I wanted to loop through capacity instead of looping through each item in the array. All existing solutions that I have found had always looped through each item as the outermost loop. But what if I want to loop through each capacity as the outermost loop? (It is kind of impractical and I tunnel-visioned, but I digress).

Here is the solution I came up with:

My dp is two dimensional, with the first item of dp[i] being the max value, and the second item storing all the remaining items that we have not used, as a list of tuples. For every capacity we get the remaining items for that capacity, and try to use them. Now we just need to update the states for dp[i + wj] if its larger. The remaining items for dp[i + wj] will just be remaining items of dp[i], with that item removed.

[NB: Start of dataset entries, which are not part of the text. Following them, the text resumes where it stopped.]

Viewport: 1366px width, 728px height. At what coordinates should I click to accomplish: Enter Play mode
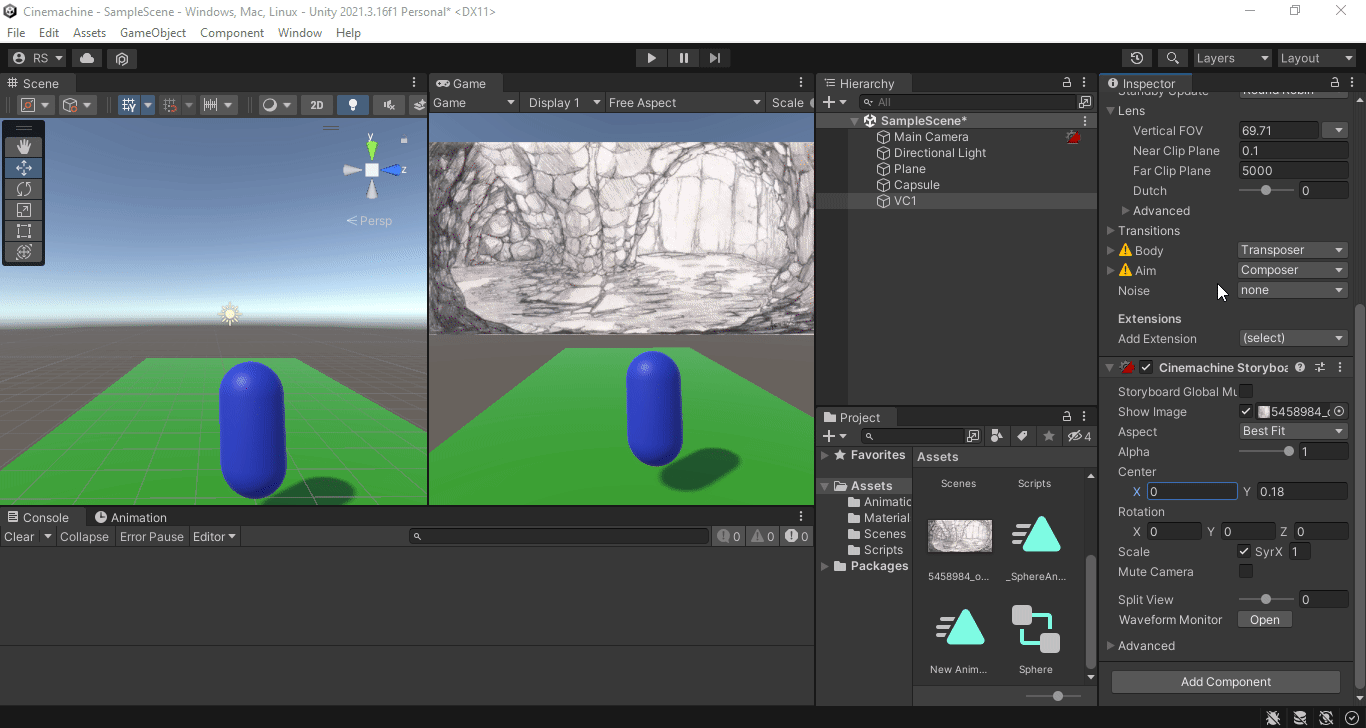tap(651, 57)
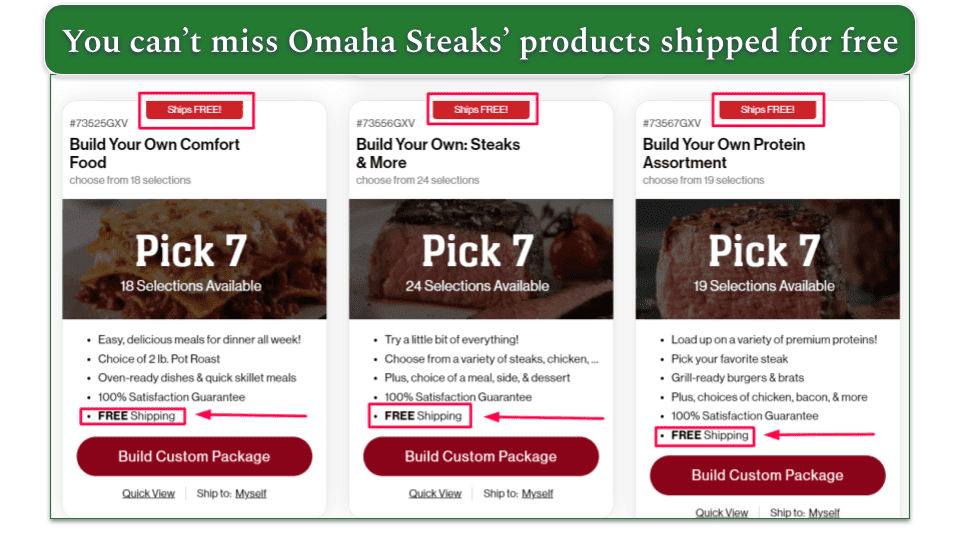Click Build Custom Package for Protein Assortment
The height and width of the screenshot is (540, 960).
point(767,475)
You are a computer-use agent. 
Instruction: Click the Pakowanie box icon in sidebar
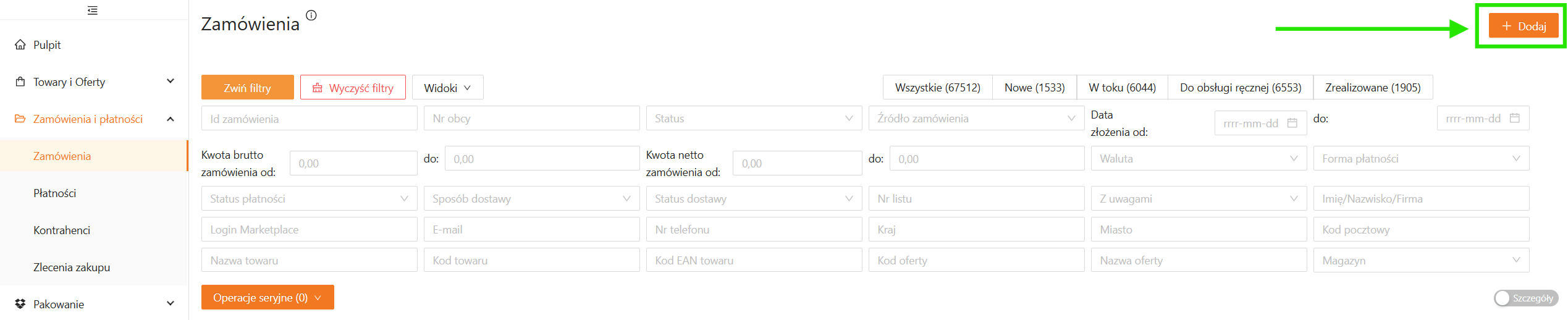point(20,304)
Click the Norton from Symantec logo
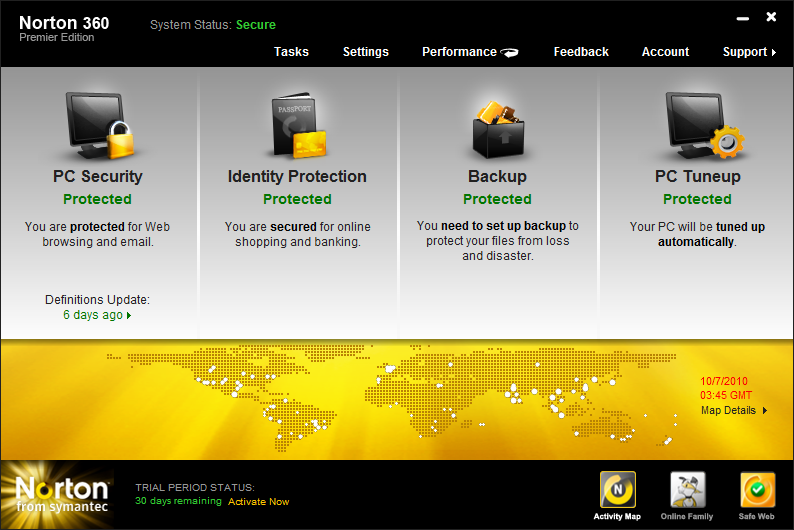 (x=62, y=495)
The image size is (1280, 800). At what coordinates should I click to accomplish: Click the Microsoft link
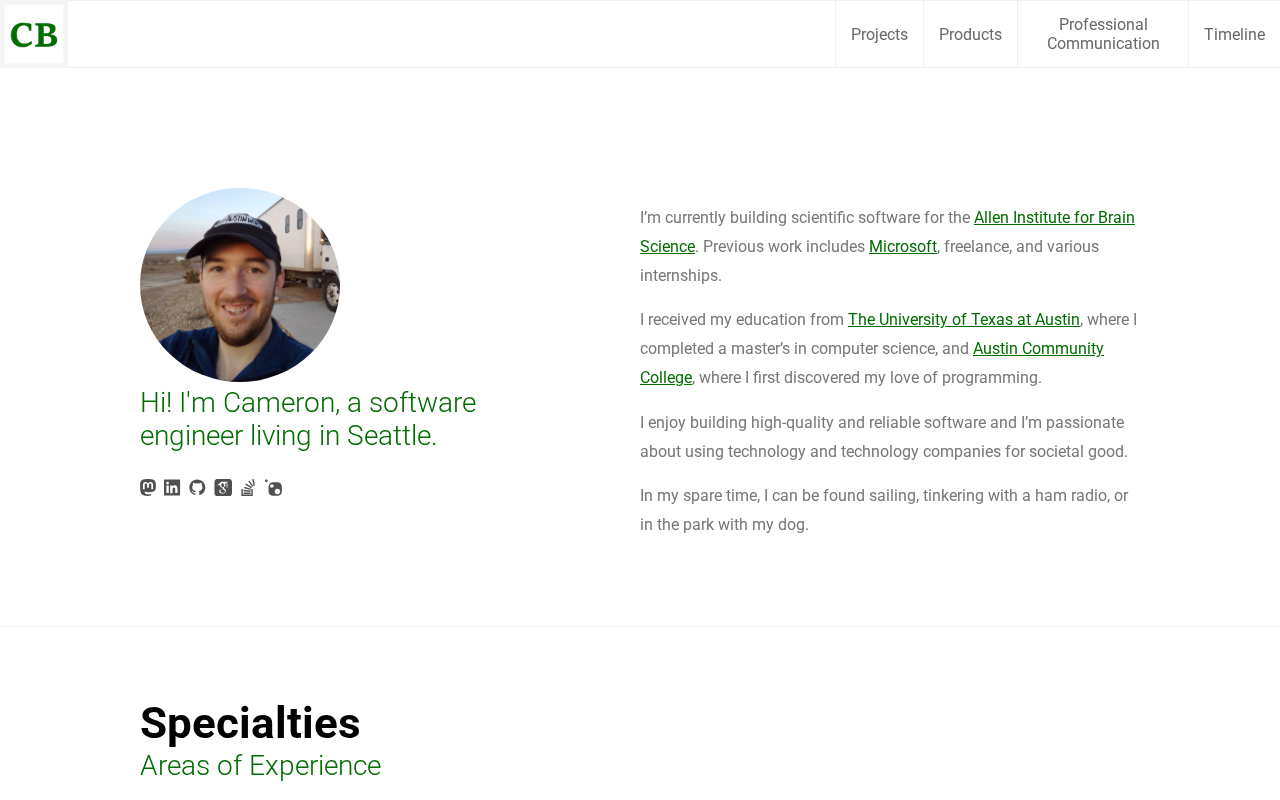902,247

Here is the code, which TLEs at the 7th testcase

import sys
 
input = sys.stdin.readline
 
 
def solve(n, w, arr):
    dp = [(0, []) for _ in range(w + 1)]
    dp[0] = (0, arr)
    ans = 0
    for i in range(w + 1):
        for wj, vj in dp[i][1]:
            if i + wj <= w and dp[i][0] + vj > dp[i + wj][0]:
                remaining = [x[:] for x in dp[i][1]]
                remaining.remove((wj, vj))
                dp[i + wj] = (dp[i][0] + vj, remaining)
        ans = max(ans, dp[i][0])
 
    print(ans)
 
 
def main():
    n, w = list(map(int, input().split()))
    arr = [tuple(map(int, input().split())) for _ in range(n)]
    solve(n, w, arr)
 
 
main()

https://atcoder.jp/contests/dp/submissions/41292224

Here is the optimised code that passes all testcases:

import sys
 
input = sys.stdin.readline
 
 
def solve(n, w, arr):
    dp1 = [0] * (w + 1)
    dp2 = [[] for _ in range(w + 1)]
    dp2[0] = arr
    ans = 0
    for i in range(w + 1):
        for wj, vj in dp2[i]:
            if i + wj <= w and dp1[i] + vj > dp1[i + wj]:
                dp1[i + wj] = dp1[i] + vj
                dp2[i + wj] = dp2[i][:]
                dp2[i + wj].remove((wj, vj))
        ans = max(ans, dp1[i])
 
    print(ans)
 
 
def main():
    n, w = list(map(int, input().split()))
    arr = [tuple(map(int, input().split())) for _ in range(n)]
    solve(n, w, arr)
 
 
main()

https://atcoder.jp/contests/dp/submissions/41292474

The main change was to seperate the dp array into dp1 and dp2, so that we can avoid unnecessary multidimensional array access. I believe this can still be further optimised but this is good enough to pass all testcases.

Thanks for reading!

Комментарии (6)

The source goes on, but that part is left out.